OK! now that you have that purpose in your mind you are now ready to get some basic data about the body and how it works.  This is important and helpful when you are doing your health goal as it gives you reasons to stay with the program you started on.

There are two systems in the body which receive stimuli or external actions, and co-ordinate the necessary response actions.  These are the endocrine system and the nervous system.  I am going to give you some data on the nervous system.

The brain is an organ which is the center of the nervous system.  It contains over 30 billion cells.

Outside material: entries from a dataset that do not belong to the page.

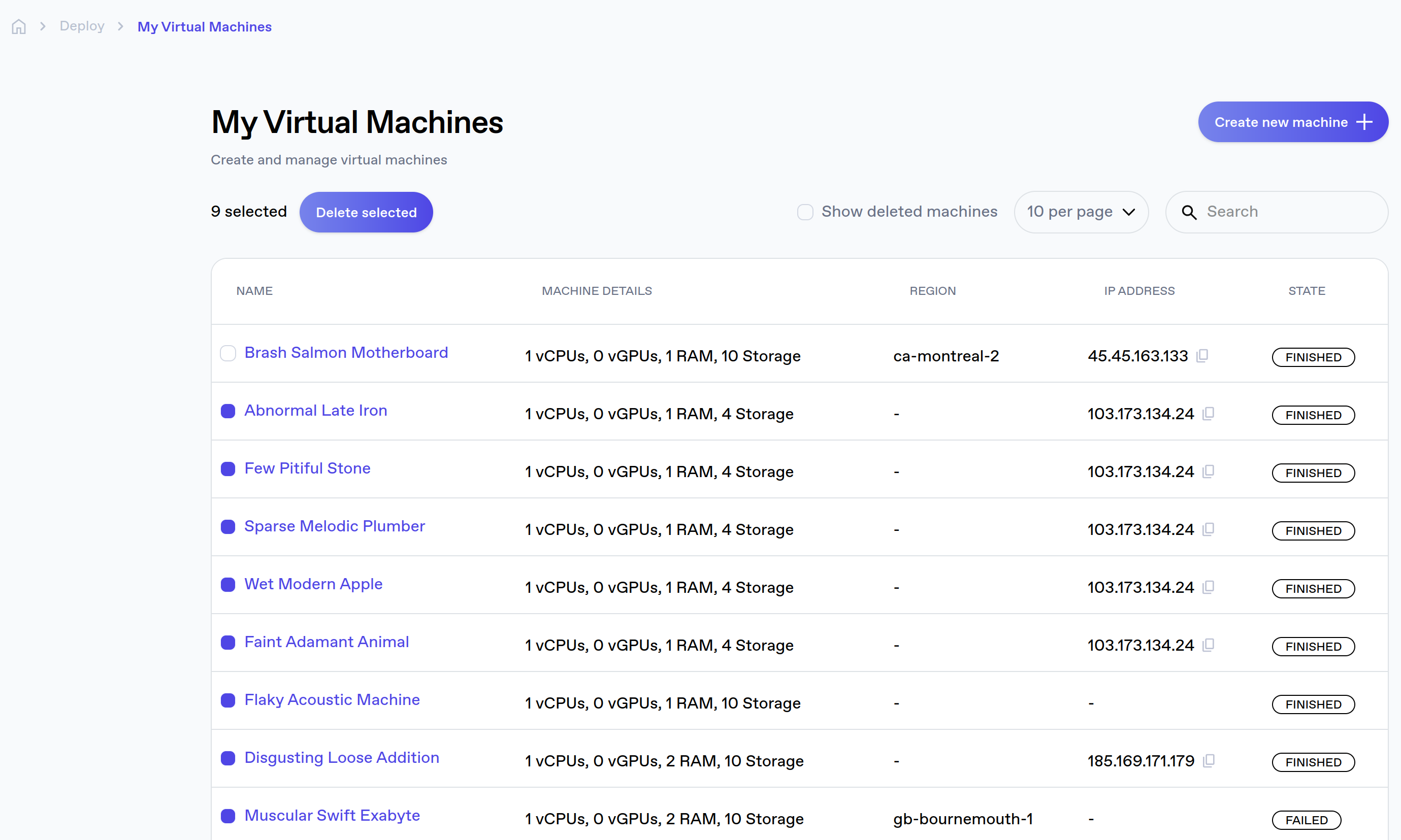Copy the IP address of Sparse Melodic Plumber
Image resolution: width=1401 pixels, height=840 pixels.
tap(1208, 530)
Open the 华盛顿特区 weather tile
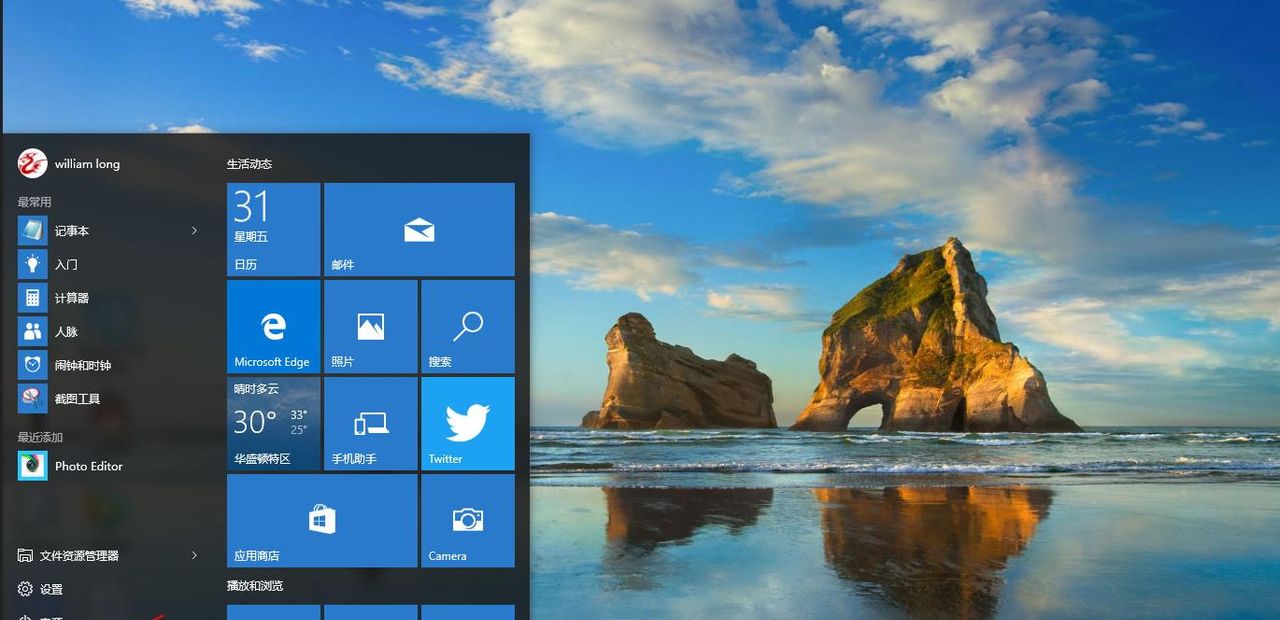 point(273,423)
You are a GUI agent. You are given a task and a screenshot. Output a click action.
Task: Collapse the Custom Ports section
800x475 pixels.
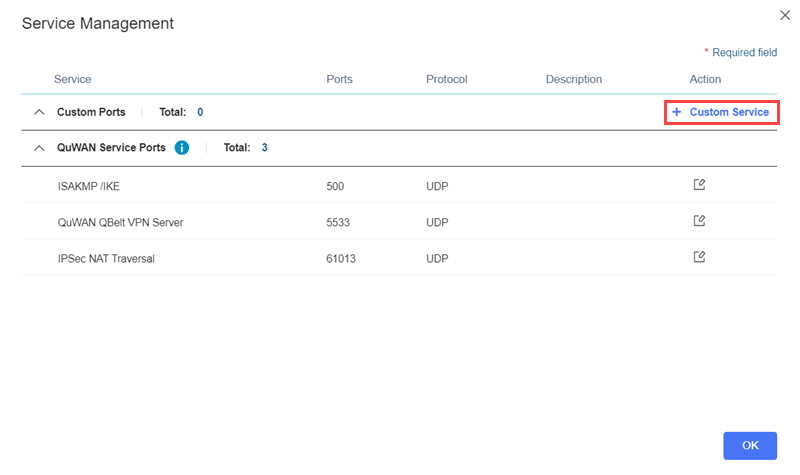pyautogui.click(x=39, y=113)
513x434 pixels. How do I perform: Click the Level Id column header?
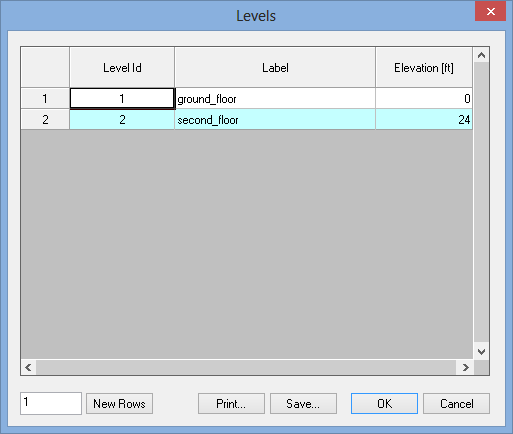122,68
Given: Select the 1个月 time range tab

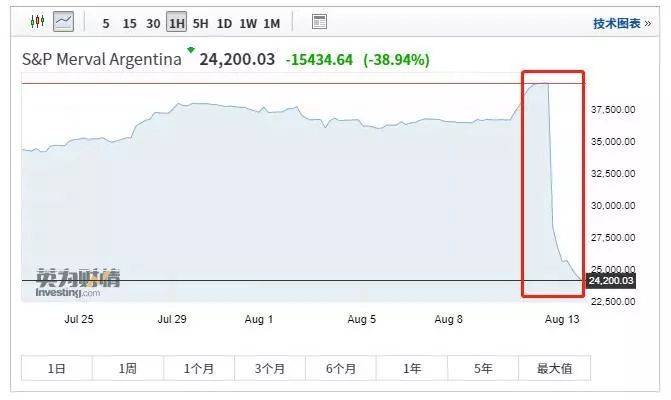Looking at the screenshot, I should [x=199, y=368].
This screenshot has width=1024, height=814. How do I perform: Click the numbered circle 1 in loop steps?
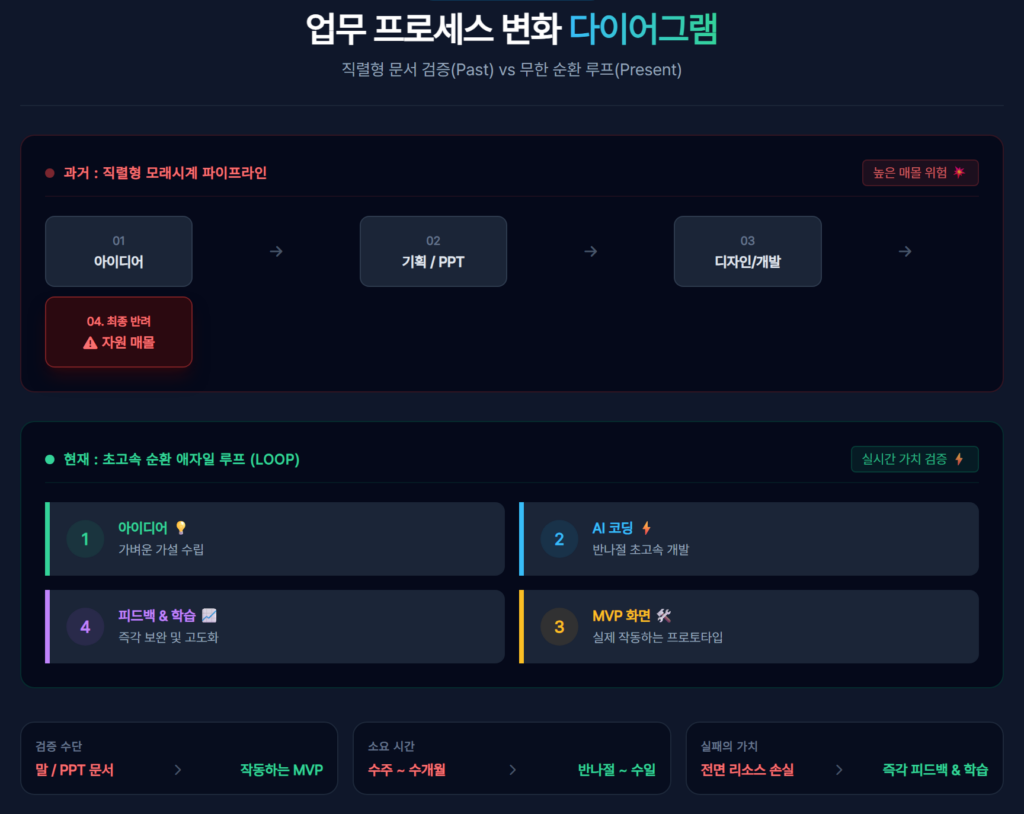tap(85, 539)
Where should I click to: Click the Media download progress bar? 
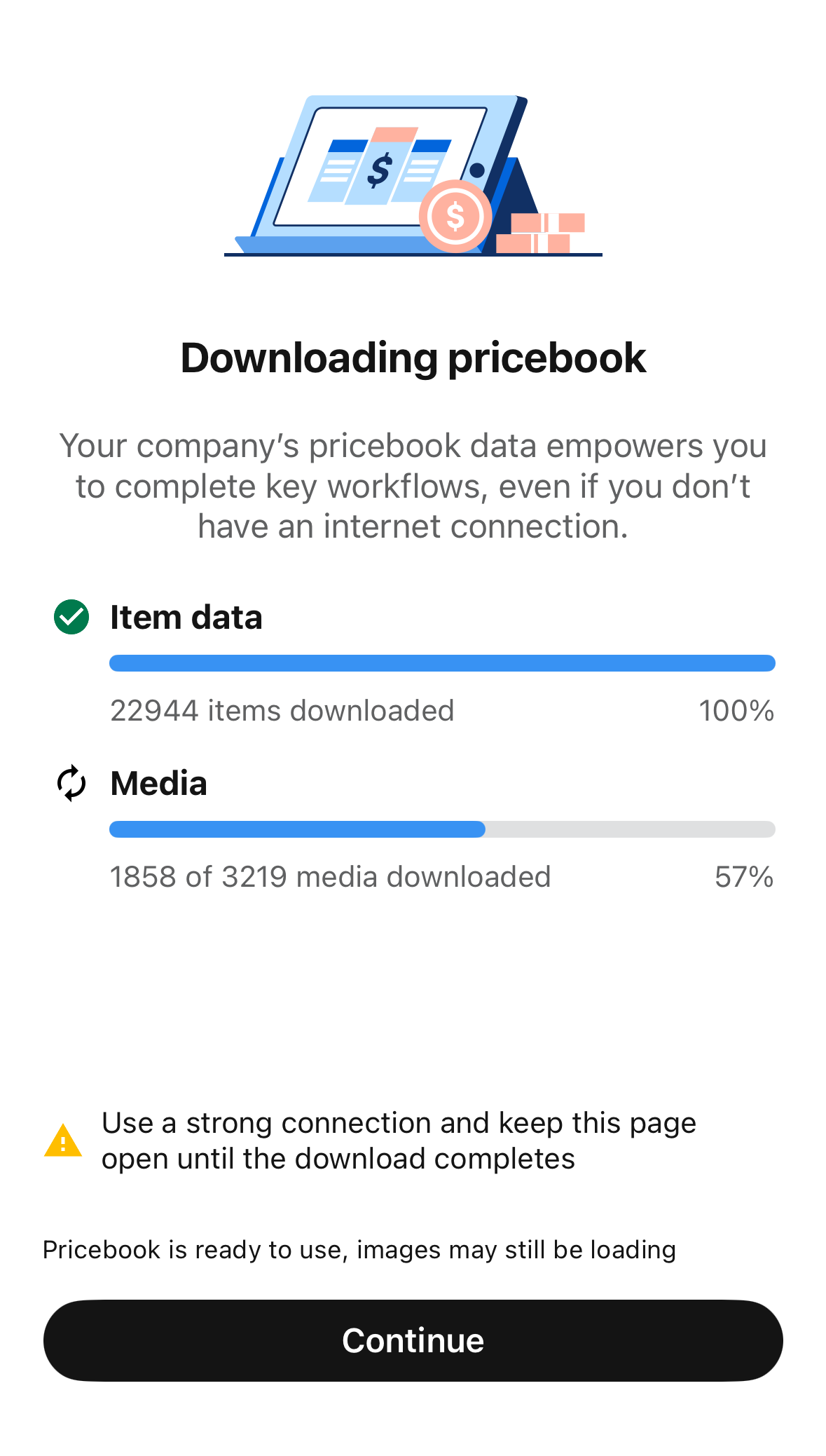[442, 829]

This centralized control allows for rapid and coordinated responses to the environment.  The pathway is two fold, one set of nerves called afferent nerves pick up stimuli and via the spinal cord travel to the brain where the data is analysed and the response is returned to the area such as a muscle or central organ, again via nerves called efferent nerves.  The speed is 268 miles per hour.  And there are thousands of these messages travelling through your body all the time.  It slows down at night when you sleep.  When you sleep the brain processes lots of data it received during the day and the individual cells rejuvinates and the body repairs itself.  So if you eat a big starchy meal after 6.00 pm, have a few drinks of alcohol and stay out a bit late three nights a week for fifteen years, do you agree you are probably  not sleeping well and your nervous system is shot to hell the  next day until you take a strong coffee, so you can get the adrenal going and then you are off again.

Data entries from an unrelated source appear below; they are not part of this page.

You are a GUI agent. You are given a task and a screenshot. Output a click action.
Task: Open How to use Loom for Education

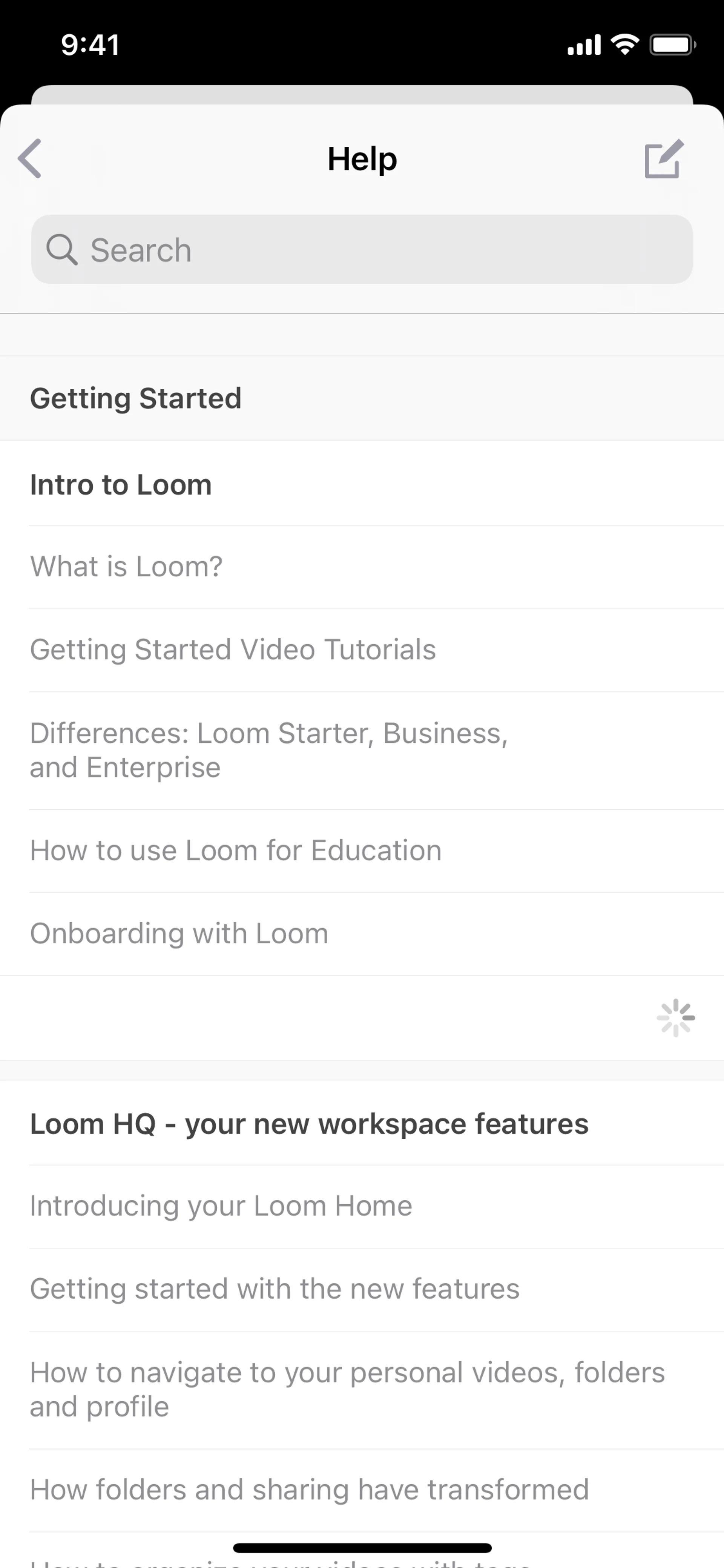[236, 850]
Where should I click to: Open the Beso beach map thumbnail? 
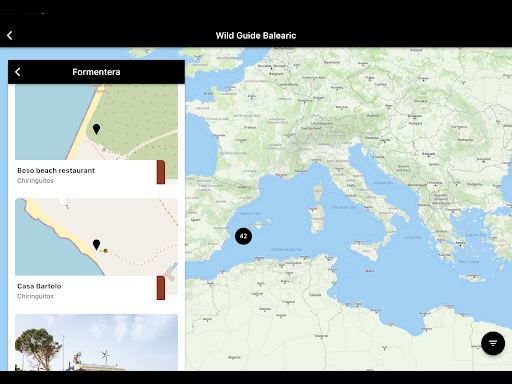pyautogui.click(x=96, y=122)
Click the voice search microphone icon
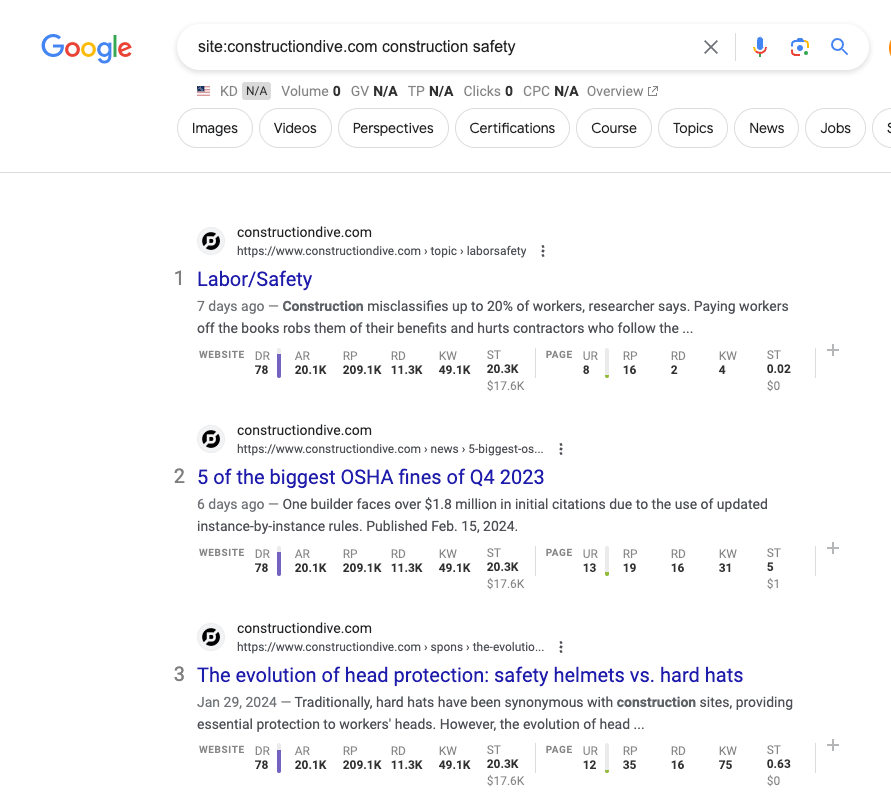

Or you or sit all day in an office chair that you know is doing your back in and then you go home and sit in a soft arm chair that you think will sort out y0ur back. All of the normal things that we do every day are negatively affecting the efficient workings of our nervous systems.  It stands to reason that if we put undue pressure or sit in an awkard way at work or lounge on the sofa at home these points of stiffness and pain lead to the malfunction of our nervous system.

So please start with sit up and take regular breaks during the day from sitting.  And when you go home each day go for a walk and walk off the exhaustion of the body from the days work. Then  no big meals late at night and really if you want your body to work well for you the next day, no alcohol either just try these simple things for 2 weeks and see what happens.